# Tasks
[a] List every organization mentioned by name in the article below on Turkey's Syria policy.
[b] Answer these questions using the article below on Turkey's Syria policy, one answer per line:
(i) What does the quoted report say Turkey has no capacity to do alone?
(ii) Which Turkish province is named as a place the sectarian polarization could reach?
(iii) For what has Ankara been rightly lauded?

# Reading text
Turkey: What's the Way Forward for Ankara's Syria Policy?
Like most other countries, Turkey has no desire to see the current Syrian regime stay in power but also has little appetite for intervening militarily in Syria. At the same time, like many of its neighbors, Ankara is finding itself dealing with a growing Syrian refugee and humanitarian crisis, one that could have a disruptive effect on Turkey's own domestic affairs.
A new report released today the International Crisis Group takes a look at this dynamic, suggesting that Ankara needs to recalibrate its Syria policy if it wants to keep the effects of the conflict in that country from spilling across the border. From the ICG's report:
Turkey has no capacity to solve intractable problems inside Syria alone, and is not considering significant military intervention. Stepped-up arming of opposition fighters seems unlikely to enable them to topple the regime quickly. And Turkey’s wishful thinking about the Ottoman past and a leading historical and economic role in its Sunni Muslim neighbourhood is at odds with the present reality that it now has an uncontrollable, fractured, radicalised no-man’s-land on its doorstep. Meanwhile, the suffering of millions of civilians in Syria continues. Even though Ankara has responded well over the past two years, it will need more support as the refugee crisis becomes larger and protracted. Turkey should allow UN agencies and international humanitarian organisations greater access. EU member states should also show more solidarity by facilitating access to their territory for fleeing Syrians, who should not be turned away at either EU borders and should be granted asylum.
More broadly, Turkey must stop betting its reputation on a quick resolution of the Syria crisis, and make some long-term changes of emphasis. In order to talk to all parties from a position of greater moral authority, it should avoid projecting the image of being a Sunni Muslim hegemon. It should also re-secure its border and ask Syrian opposition fighters to move to Syria. Publicly adopting a profile of a balanced regional power, rather than a Sunni Muslim one, would likewise do much to reduce any possibility that the sectarian polarisation that is crippling Syria will jump the border to Turkey, in particular to Hatay province.
One of the areas the ICG suggests Ankara change its policy is regarding how it deals with the growing Syrian refugee population that Turkey is now absorbing. Ankara has been rightly lauded for how it has dealt with the Syrian refugees coming across the border, but there are some big questions about the sustainability of Turkey's refugee program, particularly if it continues to limit the participation of the United Nations and other international agencies in the operation of its refugee camps. (For more, take a look at this new Amnesty International report on the issue of Turkey's Syrian refugee policy.)

[Excerpts from a dataset]
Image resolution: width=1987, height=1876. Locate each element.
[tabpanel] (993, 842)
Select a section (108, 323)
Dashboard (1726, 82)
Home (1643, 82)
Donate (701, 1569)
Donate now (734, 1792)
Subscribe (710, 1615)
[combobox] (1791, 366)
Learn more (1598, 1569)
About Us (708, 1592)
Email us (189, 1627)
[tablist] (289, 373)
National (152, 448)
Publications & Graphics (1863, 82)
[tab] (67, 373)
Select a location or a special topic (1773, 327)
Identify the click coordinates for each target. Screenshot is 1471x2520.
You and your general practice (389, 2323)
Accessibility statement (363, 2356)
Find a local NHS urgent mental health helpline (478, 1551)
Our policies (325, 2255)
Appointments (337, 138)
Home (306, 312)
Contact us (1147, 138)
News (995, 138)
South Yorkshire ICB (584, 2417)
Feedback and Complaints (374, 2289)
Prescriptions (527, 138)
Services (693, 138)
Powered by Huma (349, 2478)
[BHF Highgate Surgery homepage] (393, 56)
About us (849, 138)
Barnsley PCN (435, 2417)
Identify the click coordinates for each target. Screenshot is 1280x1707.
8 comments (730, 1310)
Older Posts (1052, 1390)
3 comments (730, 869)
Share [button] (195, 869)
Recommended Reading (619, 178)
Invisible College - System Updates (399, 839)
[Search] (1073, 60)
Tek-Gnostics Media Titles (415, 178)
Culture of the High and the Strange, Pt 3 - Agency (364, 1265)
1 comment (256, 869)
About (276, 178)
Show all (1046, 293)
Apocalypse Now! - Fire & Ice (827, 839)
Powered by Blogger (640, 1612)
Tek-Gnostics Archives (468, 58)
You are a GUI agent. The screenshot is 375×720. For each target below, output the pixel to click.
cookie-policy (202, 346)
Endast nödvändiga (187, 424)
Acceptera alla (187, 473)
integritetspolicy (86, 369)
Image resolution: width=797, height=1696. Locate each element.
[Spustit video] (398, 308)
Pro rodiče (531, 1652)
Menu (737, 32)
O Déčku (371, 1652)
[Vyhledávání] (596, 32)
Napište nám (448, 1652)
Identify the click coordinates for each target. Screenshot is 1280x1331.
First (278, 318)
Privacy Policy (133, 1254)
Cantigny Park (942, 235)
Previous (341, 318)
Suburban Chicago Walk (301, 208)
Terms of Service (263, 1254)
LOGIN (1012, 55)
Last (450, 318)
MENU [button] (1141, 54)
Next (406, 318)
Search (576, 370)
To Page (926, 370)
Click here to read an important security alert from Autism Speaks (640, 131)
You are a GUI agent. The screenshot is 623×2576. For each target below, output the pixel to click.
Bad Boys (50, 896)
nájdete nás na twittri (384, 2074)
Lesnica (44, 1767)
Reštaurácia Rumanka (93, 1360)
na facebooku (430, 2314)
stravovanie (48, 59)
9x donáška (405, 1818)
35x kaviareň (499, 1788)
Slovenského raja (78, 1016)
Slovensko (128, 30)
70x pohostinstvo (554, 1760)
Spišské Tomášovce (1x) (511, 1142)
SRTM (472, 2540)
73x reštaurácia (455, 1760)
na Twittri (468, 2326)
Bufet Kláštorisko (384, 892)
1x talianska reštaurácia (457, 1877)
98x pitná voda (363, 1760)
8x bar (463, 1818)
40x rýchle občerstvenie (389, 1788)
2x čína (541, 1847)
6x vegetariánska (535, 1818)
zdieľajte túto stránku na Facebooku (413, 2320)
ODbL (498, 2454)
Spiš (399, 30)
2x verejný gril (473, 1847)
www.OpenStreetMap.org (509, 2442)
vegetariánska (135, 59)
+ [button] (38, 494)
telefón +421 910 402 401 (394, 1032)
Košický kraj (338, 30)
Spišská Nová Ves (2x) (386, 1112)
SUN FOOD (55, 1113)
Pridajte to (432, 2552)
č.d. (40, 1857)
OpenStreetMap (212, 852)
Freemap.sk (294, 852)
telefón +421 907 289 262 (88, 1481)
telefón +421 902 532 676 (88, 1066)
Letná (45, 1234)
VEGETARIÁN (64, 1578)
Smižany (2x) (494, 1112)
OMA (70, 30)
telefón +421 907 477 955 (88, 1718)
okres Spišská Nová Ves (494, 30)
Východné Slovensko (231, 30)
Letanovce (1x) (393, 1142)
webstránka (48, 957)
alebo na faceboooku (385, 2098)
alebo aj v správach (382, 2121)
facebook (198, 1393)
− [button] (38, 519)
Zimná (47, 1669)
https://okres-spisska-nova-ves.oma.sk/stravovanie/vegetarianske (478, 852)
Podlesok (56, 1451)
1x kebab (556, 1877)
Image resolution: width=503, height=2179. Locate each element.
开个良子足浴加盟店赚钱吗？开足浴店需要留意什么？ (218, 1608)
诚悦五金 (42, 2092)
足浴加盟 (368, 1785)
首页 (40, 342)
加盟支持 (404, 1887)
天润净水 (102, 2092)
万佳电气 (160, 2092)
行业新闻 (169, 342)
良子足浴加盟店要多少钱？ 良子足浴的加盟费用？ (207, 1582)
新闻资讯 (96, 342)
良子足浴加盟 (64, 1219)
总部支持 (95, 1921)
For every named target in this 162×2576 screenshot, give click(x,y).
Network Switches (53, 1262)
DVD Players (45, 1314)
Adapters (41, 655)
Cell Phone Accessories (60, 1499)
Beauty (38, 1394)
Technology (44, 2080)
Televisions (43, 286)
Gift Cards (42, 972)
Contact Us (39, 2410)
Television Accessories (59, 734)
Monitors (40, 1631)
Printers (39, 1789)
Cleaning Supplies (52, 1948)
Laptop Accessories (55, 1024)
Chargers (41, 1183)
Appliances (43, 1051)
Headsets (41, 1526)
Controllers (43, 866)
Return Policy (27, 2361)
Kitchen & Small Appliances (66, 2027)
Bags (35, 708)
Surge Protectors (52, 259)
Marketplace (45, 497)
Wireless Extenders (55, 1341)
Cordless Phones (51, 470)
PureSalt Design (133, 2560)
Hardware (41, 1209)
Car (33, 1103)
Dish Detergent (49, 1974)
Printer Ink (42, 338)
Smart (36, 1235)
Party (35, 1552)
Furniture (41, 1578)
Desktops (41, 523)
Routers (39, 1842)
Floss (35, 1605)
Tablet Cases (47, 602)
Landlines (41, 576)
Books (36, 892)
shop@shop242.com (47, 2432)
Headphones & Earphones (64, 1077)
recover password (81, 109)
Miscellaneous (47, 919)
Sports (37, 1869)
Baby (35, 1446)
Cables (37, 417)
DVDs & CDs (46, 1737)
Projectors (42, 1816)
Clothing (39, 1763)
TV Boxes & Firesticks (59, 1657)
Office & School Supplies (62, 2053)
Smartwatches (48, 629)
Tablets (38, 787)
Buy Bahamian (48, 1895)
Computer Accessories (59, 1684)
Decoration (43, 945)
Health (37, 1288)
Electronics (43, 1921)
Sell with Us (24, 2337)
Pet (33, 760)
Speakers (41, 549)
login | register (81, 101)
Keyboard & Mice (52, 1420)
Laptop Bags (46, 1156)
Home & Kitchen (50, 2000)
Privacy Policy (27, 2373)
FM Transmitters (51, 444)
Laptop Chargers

# Responses by item number
[a]
International Crisis Group (ICG)
United Nations (UN)
European Union (EU)
Amnesty International

[b]
(i) Solve intractable problems inside Syria.
(ii) Hatay province.
(iii) How it has dealt with the Syrian refugees coming across the border.